12 de diciembre 2007 - 00:00

Subtes en Córdoba: ¿otro sueño fantástico?

Escribe Gustavo Bastos

Córdoba - Más dudas que entusiasmo provocó en Córdoba el anuncio del secretario del Transporte, Ricardo Jaime, sobre el análisis de un proyecto que contempla la construcción de 14 kilómetros de subterráneos en la ciudad Capital. Salvo alguna excepción (fundada en la más estricta lógica de la conveniencia), la mayoría de los constructores y empresarios ligados al negocio del transporte pusieron la iniciativa en el mismo nivel de viabilidad y categoría que el del tren bala Buenos Aires-Rosario: «Está desproporcionado», aseguró a Ambito Nacional uno de los líderes entre los constructores cordobeses, que prefiere el off the record para opinar sobre cuestiones que pueden incomodar a los hombres del gobierno, es decir, a uno de sus principales clientes.
Las carpetas con la propuesta ya fueron entregadas por Jaime al flamante jefe comunal cordobés Daniel Giacomino.

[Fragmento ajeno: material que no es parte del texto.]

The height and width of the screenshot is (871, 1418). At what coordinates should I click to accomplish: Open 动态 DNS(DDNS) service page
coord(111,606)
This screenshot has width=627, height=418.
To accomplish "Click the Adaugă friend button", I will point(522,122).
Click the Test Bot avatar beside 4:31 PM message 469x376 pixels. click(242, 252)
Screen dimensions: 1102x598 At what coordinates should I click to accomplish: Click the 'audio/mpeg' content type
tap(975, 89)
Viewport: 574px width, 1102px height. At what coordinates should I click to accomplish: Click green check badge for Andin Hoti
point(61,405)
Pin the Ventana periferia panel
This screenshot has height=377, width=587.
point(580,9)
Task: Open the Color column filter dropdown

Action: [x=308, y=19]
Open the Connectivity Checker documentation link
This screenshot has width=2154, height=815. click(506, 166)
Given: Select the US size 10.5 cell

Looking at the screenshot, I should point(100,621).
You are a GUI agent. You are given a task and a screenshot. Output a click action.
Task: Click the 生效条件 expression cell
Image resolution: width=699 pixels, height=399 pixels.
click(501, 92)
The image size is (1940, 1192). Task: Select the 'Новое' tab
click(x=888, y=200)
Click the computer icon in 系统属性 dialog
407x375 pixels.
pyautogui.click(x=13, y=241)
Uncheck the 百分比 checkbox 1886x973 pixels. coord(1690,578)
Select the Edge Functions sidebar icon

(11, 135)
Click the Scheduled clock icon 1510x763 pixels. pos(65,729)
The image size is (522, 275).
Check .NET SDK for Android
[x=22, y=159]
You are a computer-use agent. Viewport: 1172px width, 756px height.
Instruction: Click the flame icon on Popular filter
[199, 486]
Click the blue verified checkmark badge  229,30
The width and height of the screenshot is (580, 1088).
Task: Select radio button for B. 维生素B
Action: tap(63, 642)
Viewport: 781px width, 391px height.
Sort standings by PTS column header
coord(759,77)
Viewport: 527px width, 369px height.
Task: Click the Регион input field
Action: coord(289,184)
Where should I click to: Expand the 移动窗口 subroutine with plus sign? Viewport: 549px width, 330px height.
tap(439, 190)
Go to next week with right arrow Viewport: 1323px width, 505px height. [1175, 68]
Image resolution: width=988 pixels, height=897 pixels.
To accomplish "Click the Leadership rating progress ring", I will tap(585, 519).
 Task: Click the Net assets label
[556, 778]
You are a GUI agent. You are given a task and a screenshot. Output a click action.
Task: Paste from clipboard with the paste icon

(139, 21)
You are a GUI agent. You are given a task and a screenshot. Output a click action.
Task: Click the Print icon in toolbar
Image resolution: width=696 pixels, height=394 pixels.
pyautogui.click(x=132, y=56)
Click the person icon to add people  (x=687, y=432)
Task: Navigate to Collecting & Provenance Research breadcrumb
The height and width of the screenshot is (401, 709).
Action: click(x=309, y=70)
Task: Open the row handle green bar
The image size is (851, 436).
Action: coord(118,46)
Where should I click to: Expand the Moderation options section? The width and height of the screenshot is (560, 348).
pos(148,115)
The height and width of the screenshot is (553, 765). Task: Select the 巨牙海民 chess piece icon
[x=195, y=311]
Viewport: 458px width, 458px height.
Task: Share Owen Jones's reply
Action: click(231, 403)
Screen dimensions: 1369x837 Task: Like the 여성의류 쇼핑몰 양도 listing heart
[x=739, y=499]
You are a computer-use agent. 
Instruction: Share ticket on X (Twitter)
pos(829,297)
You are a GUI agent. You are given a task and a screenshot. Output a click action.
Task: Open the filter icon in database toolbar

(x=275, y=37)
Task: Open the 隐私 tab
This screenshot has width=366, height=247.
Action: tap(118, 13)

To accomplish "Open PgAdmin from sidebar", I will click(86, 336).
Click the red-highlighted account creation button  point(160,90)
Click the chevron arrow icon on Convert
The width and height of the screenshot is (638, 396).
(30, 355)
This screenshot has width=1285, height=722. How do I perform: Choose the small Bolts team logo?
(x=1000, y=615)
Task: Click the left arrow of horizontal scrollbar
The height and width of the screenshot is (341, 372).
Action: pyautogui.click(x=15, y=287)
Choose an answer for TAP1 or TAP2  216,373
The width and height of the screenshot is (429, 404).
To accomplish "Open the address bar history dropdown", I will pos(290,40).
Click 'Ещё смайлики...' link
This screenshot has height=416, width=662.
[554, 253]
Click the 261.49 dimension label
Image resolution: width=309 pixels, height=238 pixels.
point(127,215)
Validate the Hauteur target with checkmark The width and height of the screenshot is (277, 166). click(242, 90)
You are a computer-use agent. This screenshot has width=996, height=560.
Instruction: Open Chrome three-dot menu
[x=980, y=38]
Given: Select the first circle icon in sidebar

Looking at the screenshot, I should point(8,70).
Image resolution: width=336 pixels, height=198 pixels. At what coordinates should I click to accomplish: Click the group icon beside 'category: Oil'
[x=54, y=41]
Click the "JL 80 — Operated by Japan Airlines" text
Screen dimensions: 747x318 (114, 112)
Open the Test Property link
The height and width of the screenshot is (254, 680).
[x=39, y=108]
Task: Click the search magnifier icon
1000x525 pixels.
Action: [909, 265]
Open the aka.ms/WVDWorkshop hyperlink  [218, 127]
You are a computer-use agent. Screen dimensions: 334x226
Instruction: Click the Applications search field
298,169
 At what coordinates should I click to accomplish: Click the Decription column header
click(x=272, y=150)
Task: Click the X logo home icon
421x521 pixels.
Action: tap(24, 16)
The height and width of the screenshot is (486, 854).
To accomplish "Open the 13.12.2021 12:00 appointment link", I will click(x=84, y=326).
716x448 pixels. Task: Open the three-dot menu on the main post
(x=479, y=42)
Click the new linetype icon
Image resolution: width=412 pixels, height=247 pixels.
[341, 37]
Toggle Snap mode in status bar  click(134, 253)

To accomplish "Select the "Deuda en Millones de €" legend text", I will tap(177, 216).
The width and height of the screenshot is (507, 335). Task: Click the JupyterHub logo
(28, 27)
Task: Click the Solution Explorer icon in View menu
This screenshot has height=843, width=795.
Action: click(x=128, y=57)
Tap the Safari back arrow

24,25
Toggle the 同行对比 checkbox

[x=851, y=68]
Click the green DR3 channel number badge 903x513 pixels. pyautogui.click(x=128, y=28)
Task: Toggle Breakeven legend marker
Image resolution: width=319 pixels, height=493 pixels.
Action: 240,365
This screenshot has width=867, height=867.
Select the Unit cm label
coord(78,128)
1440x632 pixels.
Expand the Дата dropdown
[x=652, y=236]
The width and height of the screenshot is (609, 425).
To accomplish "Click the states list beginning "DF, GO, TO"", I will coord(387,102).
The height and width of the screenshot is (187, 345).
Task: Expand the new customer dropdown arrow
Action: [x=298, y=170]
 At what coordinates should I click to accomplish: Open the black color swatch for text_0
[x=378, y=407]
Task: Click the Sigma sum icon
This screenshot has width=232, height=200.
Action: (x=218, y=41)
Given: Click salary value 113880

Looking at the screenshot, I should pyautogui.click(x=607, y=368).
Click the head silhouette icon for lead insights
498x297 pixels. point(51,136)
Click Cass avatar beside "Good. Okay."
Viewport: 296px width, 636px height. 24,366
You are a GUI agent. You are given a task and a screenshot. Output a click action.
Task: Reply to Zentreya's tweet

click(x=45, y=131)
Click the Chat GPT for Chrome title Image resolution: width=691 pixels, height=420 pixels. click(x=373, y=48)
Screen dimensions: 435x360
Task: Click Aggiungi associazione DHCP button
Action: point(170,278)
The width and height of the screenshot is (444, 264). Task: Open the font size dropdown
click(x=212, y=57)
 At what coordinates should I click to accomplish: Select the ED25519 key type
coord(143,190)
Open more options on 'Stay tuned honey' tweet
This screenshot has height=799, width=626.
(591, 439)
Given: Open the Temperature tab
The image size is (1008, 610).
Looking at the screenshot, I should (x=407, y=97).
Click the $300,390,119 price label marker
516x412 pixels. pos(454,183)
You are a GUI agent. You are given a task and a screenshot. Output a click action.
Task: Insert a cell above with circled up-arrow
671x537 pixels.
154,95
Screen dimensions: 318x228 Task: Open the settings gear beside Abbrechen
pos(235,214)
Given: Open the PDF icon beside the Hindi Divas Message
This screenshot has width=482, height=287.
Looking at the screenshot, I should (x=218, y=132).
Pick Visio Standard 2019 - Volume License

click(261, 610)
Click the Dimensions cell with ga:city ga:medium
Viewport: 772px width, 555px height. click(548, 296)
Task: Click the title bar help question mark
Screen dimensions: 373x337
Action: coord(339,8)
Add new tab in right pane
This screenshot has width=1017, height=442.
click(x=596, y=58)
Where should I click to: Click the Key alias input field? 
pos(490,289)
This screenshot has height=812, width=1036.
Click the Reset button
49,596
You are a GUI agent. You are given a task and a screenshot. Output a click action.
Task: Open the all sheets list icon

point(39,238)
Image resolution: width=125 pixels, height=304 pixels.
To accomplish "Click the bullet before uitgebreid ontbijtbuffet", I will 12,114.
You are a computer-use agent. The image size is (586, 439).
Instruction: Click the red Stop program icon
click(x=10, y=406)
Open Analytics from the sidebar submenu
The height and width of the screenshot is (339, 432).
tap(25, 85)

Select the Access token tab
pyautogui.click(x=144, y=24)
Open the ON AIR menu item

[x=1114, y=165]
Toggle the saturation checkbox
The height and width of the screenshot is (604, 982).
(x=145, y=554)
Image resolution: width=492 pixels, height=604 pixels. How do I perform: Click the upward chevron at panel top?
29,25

Se trata de una iniciativa del grupo privado que integran las constructoras Iecsa y Gela (esta última italiana) para construir un subterráneo que enlazaría el extremo noroeste de la ciudad con la Ciudad Universitaria, pasando por el centro mismo de Córdoba.
Estiman una inversión de 1.100 millones de pesos, con obras que demandarían casi todo el período que acaba de iniciar Giacomino. Esto, al menos en una primera etapa, con proyección a integrar una red con ferrourbanos que conecten la capital con ciudades del Gran Córdoba.
Sin embargo, no se han conocido, por ahora, mayores precisiones, por lo que los aspectos centrales del plan (plazos, sistemas de explotación, rentabilidad, proyección de cuadros tarifarios, etc.) permanecen sin valoraciones.
Esta situación, asociada a lo monumental de la obra, son dos de los tres principales fundamentos de los escépticos y refutadores.
El tercero es nada menos que la situación global de los sistemas de transporte público que obligarán al nuevo jefe comunal en Córdoba a enfrentar una agenda con algunos de los siguientes puntos críticos:
c Déficit crónico de la empresa estatal de transporte urbano. Este año, el financiamiento directo del Tesoro municipal a esa empresa llegará a los 40 millones de pesos. Es una de las tres compañías que brinda el servicio de colectivos, y la única estatal. Se estima que tiene una planta de personal con 600 empleados en exceso (todos incorporados políticamente) con salarios en escala Suiza.
c El sistema de taxis y remises es una bomba de tiempo. Giacomino hizo pública su intención de unificar los sistemas (de hecho, funcionan casi sin diferencias), y puso en pie de guerra al sector de taxistas que, aseguran, resistirán un nuevo avance de quienes, según ellos, entraron por la ventana a la sistema. En realidad, entraron empujados por el desempleo y hoy por hoy representan una proporción en cuanto a población transportada equivalente a 30% del total. Es decir, ya es un sistema masivo que cubre los déficit que deja y no resuelve el colectivo.
c Inminente ajuste tarifario en ambos sistemas. Tanto colectivos, como taxis y remises deberán ajustar sus tarifas en los próximos meses. Las exigencias electorales hicieron que el antecesor de Giacomino no las tocará en el último año, pero tanto los empresarios del transporte de colectivos, como los permisionarios de taxis y remises exigirán cubrir los desfases de la inflación. Algo similar ya anunció la provincia para el sistema de media y larga distancia, donde los aumentos de tarifas rondarán 30% desde enero.
Con estos asuntos, casi elementales, en la agenda del transporte de Córdoba, las chances de Giacomino para analizar embarcarse en un plan faraónico de subterráneos son, según opiniones casi unánimes, limitadas. «Habrá que resolver una agenda más doméstica y elemental primero».